**PROBLEM STATEMENT**
Can you reproduce the part of the Daniella Vitale passage starting with "In December 2010, Vitale" and going on through "division's tenfold growth.", with "chief merchant" swapped out for "head merchant"?

━━━━━ SOURCE PASSAGE ━━━━━

Daniella Vitale is the Chief Executive Officer (Americas) of Salvatore Ferragamo. Prior to that, she held the role of Chief brand officer at Tiffany & Co. between November 2019 and October 2021. She was the chief executive officer and president of Barneys New York until its closure in 2019.

== Career ==

Vitale moved to New York to study at the Laboratory Institute of Merchandising, followed by the Fashion Institute of Technology. She began her career at Salvatore Ferragamo in the luxury sector as a merchandise manager before joining Giorgio Armani in 1994 as vice president of wholesale. In 1999, Vitale joined Gucci in a similar capacity and became president and CEO of Gucci America in 2006.

In December 2010, Vitale began her career at Barneys as chief merchant overseeing women's merchandising. She is credited for the e-commerce division's tenfold growth.

In 2012, she became chief operating officer where she managed the company's e-commerce, e-business strategy and women's merchandising. In February 2017, she became Chief Executive Officer, succeeding Mark Lee.

As CEO, she led an overhaul of the company's physical store network, investing $200 million in retail spaces, including a 58,000 Chelsea neighborhood storefront. She has also been named to the Business of Fashion 500 List. She and Mark Lee radically changed Barneys under their leadership which ultimately led the company to close in 2019.

━━━━━ DATA LISTING ━━━━━

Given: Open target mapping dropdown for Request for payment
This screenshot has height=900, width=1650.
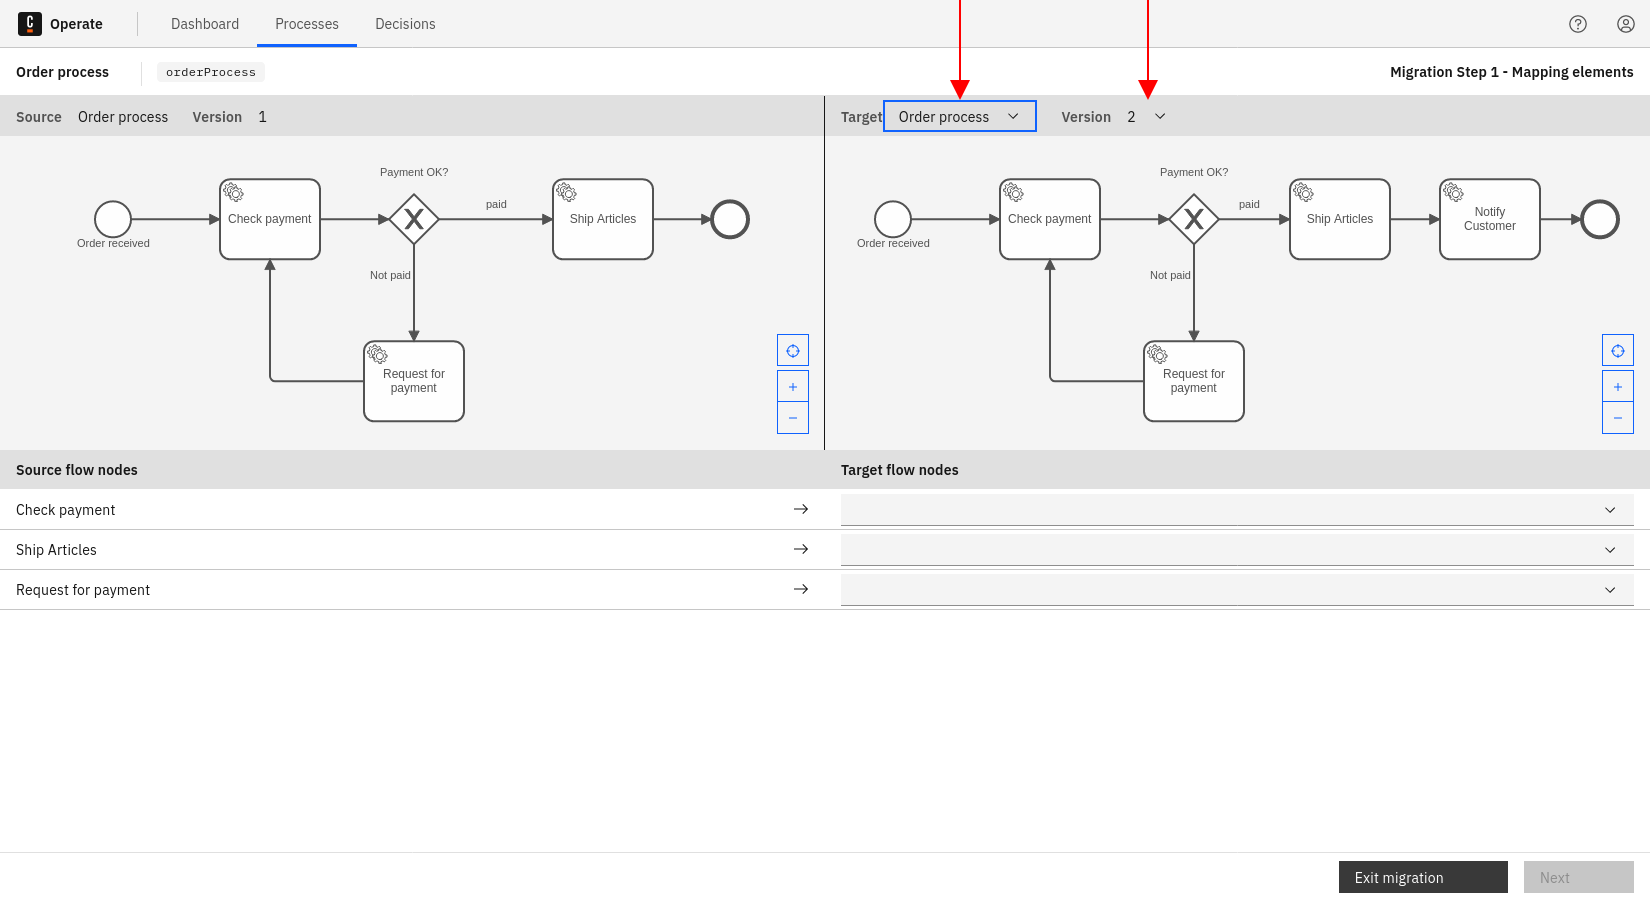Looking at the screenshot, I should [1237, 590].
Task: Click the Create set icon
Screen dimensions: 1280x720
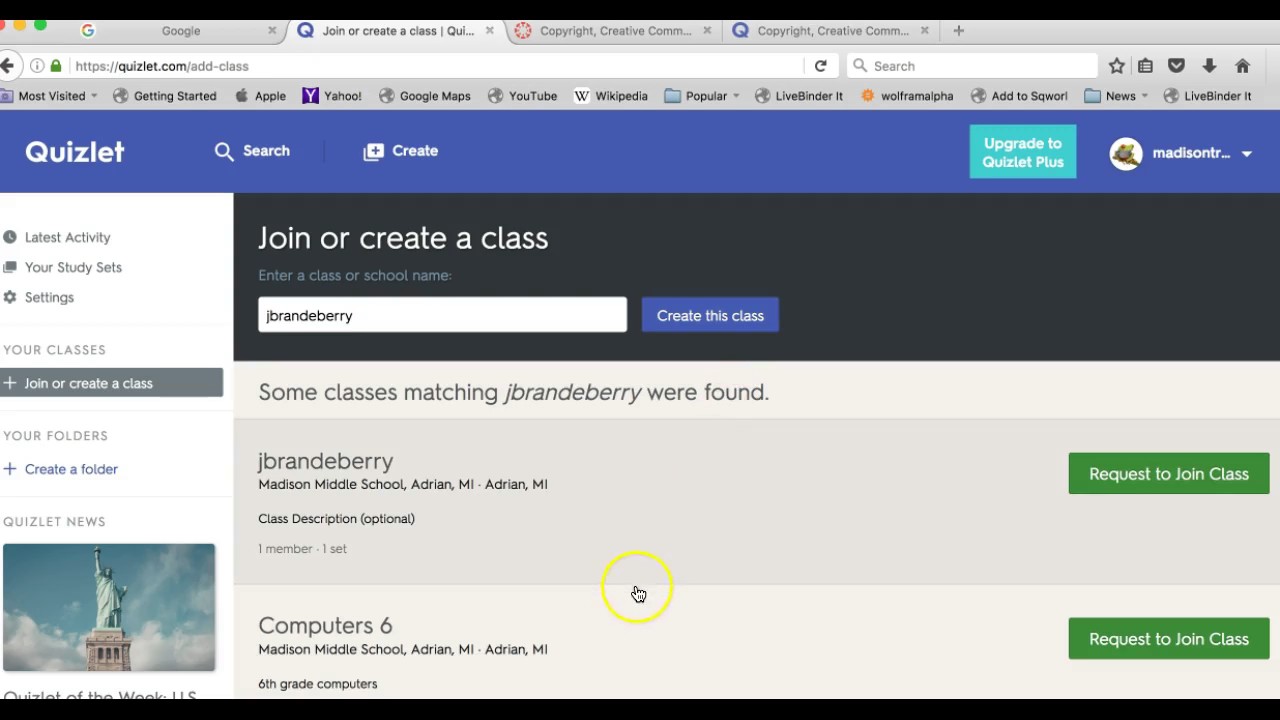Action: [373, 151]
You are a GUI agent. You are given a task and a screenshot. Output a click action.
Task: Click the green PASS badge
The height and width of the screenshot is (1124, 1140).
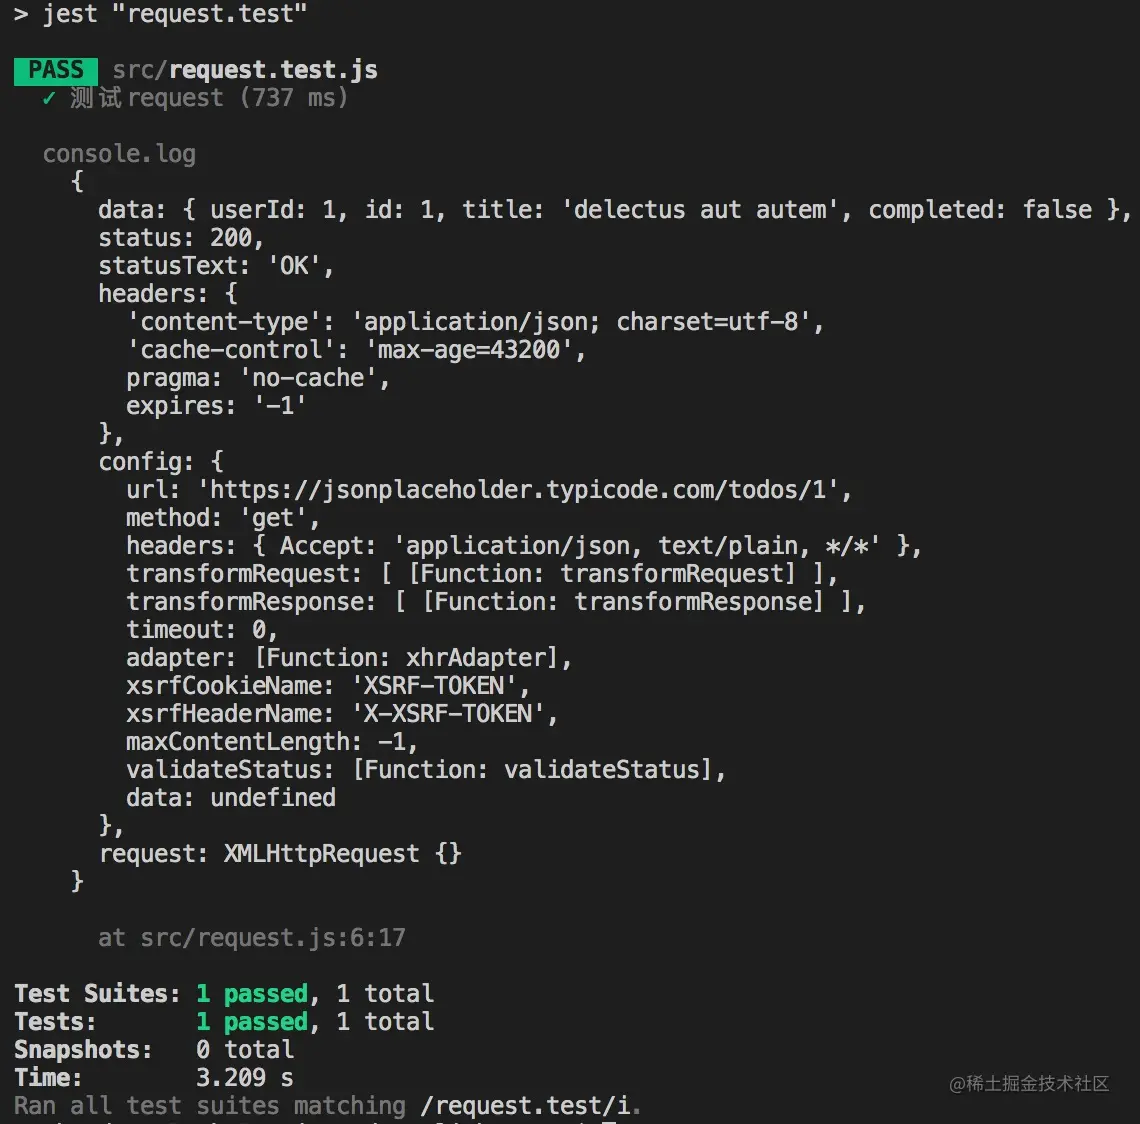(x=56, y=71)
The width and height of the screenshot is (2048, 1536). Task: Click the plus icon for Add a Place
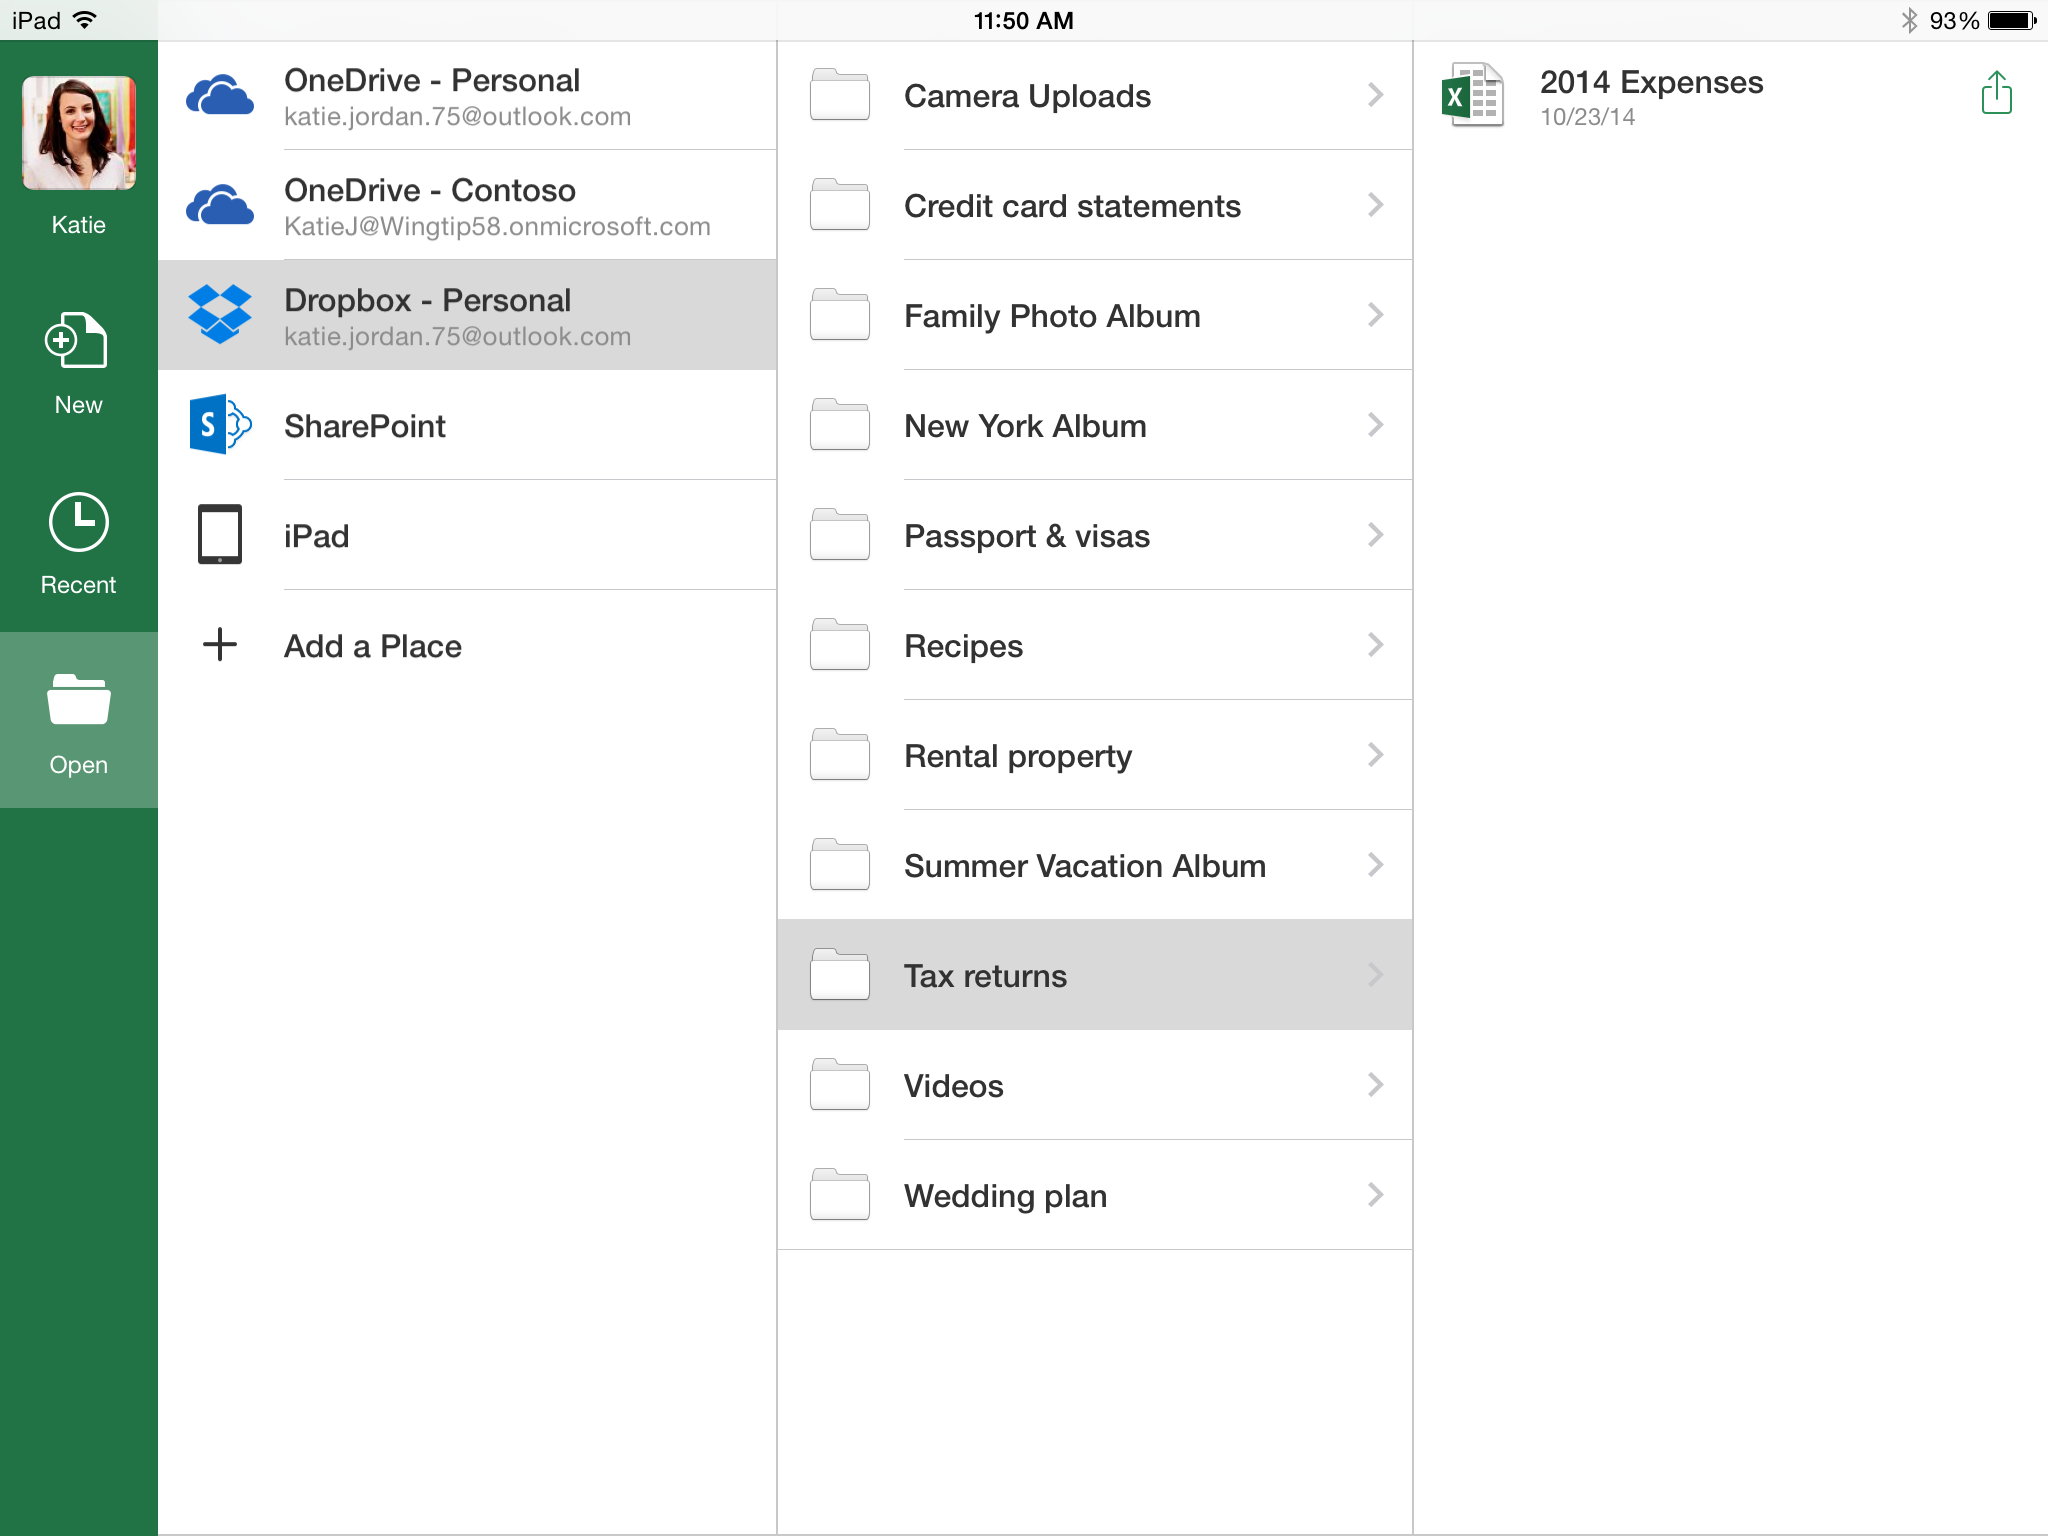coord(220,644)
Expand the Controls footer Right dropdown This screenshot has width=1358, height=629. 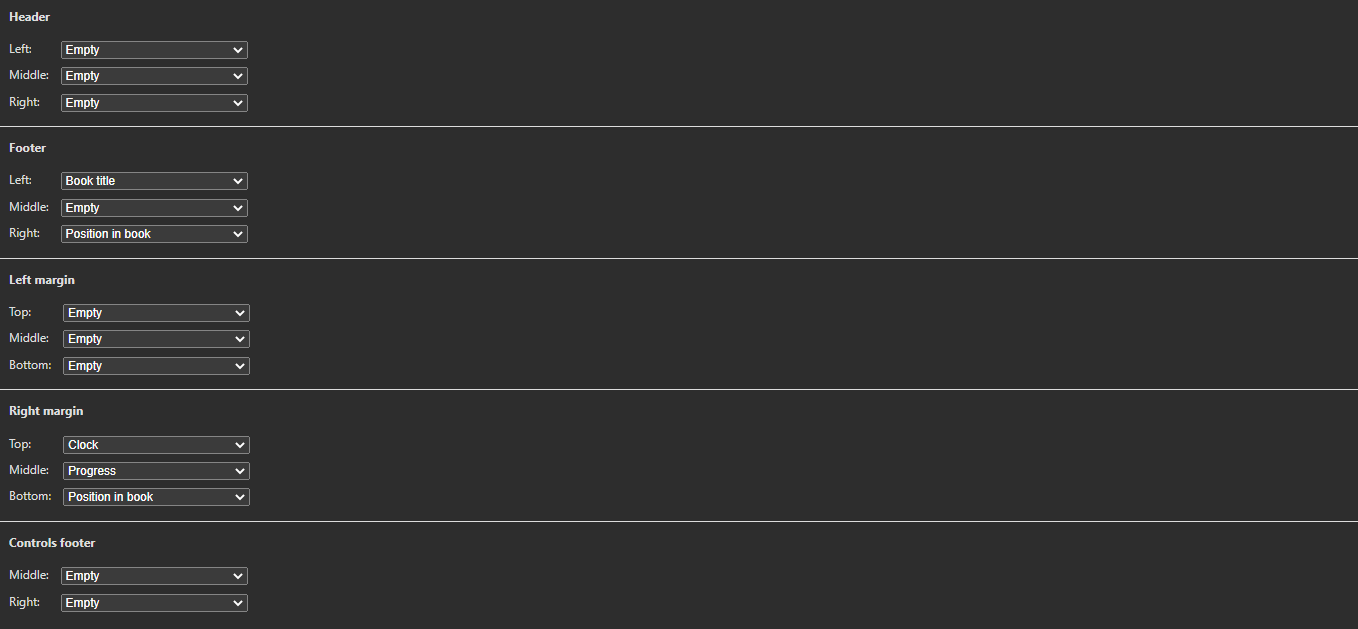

━━━━━

**ANSWER BOX**
In December 2010, Vitale began her career at Barneys as head merchant overseeing women's merchandising. She is credited for the e-commerce division's tenfold growth.